Collected data entries
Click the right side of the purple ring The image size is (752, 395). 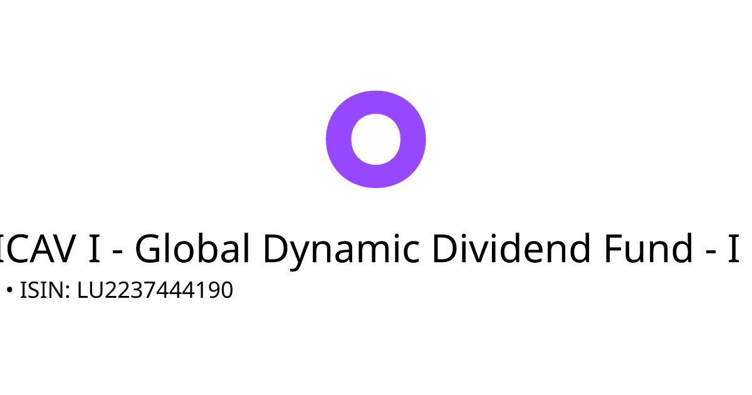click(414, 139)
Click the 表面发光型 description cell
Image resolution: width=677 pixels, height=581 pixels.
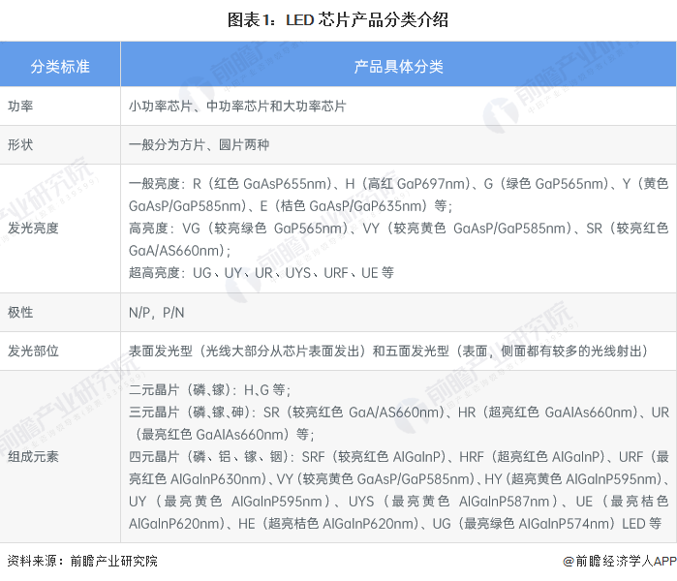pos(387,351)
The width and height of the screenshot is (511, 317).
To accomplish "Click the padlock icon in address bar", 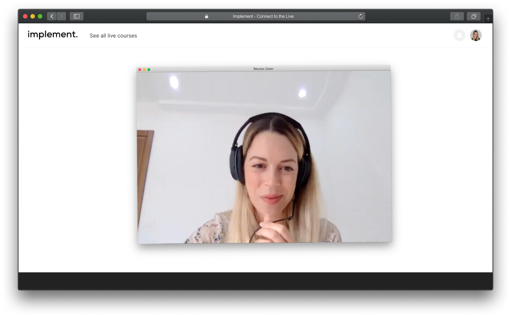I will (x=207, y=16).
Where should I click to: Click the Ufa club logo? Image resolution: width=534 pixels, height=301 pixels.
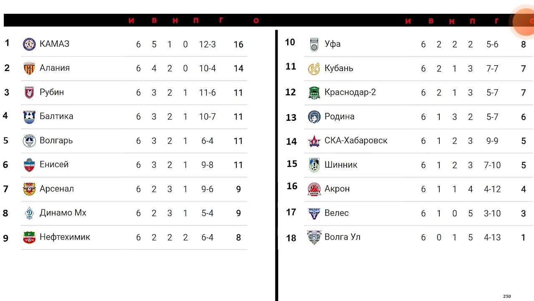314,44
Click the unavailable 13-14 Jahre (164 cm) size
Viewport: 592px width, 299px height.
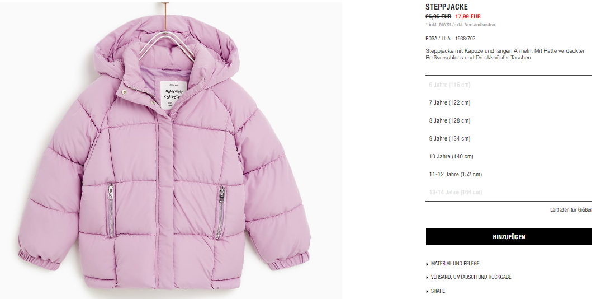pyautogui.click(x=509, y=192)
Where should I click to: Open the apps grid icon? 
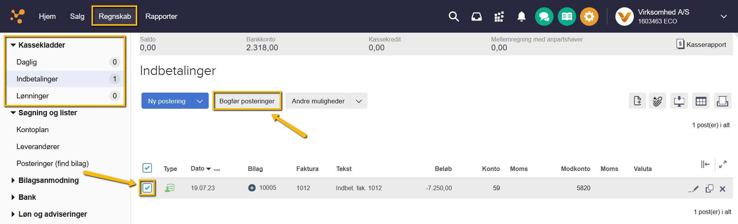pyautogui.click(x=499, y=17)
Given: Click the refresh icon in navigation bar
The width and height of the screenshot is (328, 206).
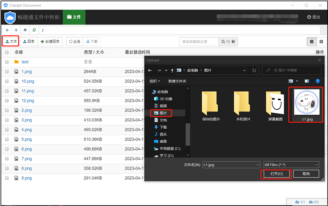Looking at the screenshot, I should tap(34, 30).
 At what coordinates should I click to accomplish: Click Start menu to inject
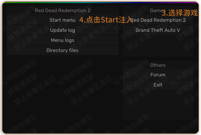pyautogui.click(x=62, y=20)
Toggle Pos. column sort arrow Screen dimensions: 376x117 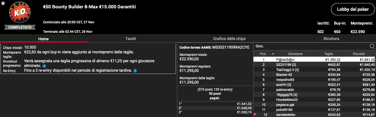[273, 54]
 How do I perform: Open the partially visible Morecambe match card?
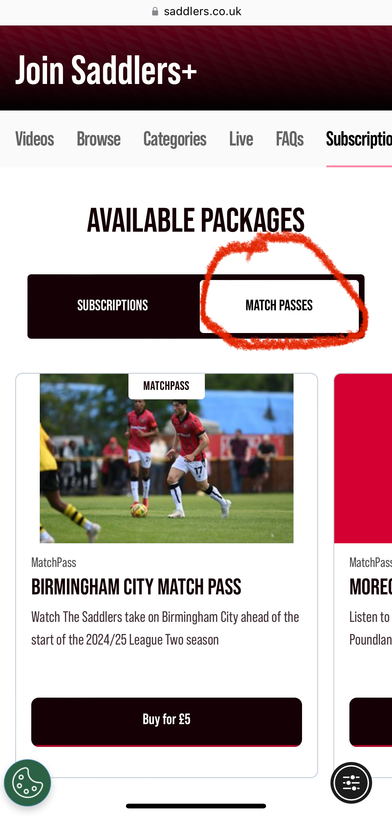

__ABOUT THIS TASK__:
Working from the entries above, reproduce exactly and only the lines beginning with the line that has "Click the unavailable" and ending with the line that has "Given: Click the"; omit all pictures.

__OUTPUT OF THE EXERCISE__:
Click the unavailable 13-14 Jahre (164 cm) size
Viewport: 592px width, 299px height.
pyautogui.click(x=509, y=192)
Where should I click to: Open the apps grid icon? 
pyautogui.click(x=499, y=17)
Given: Click the refresh icon in navigation bar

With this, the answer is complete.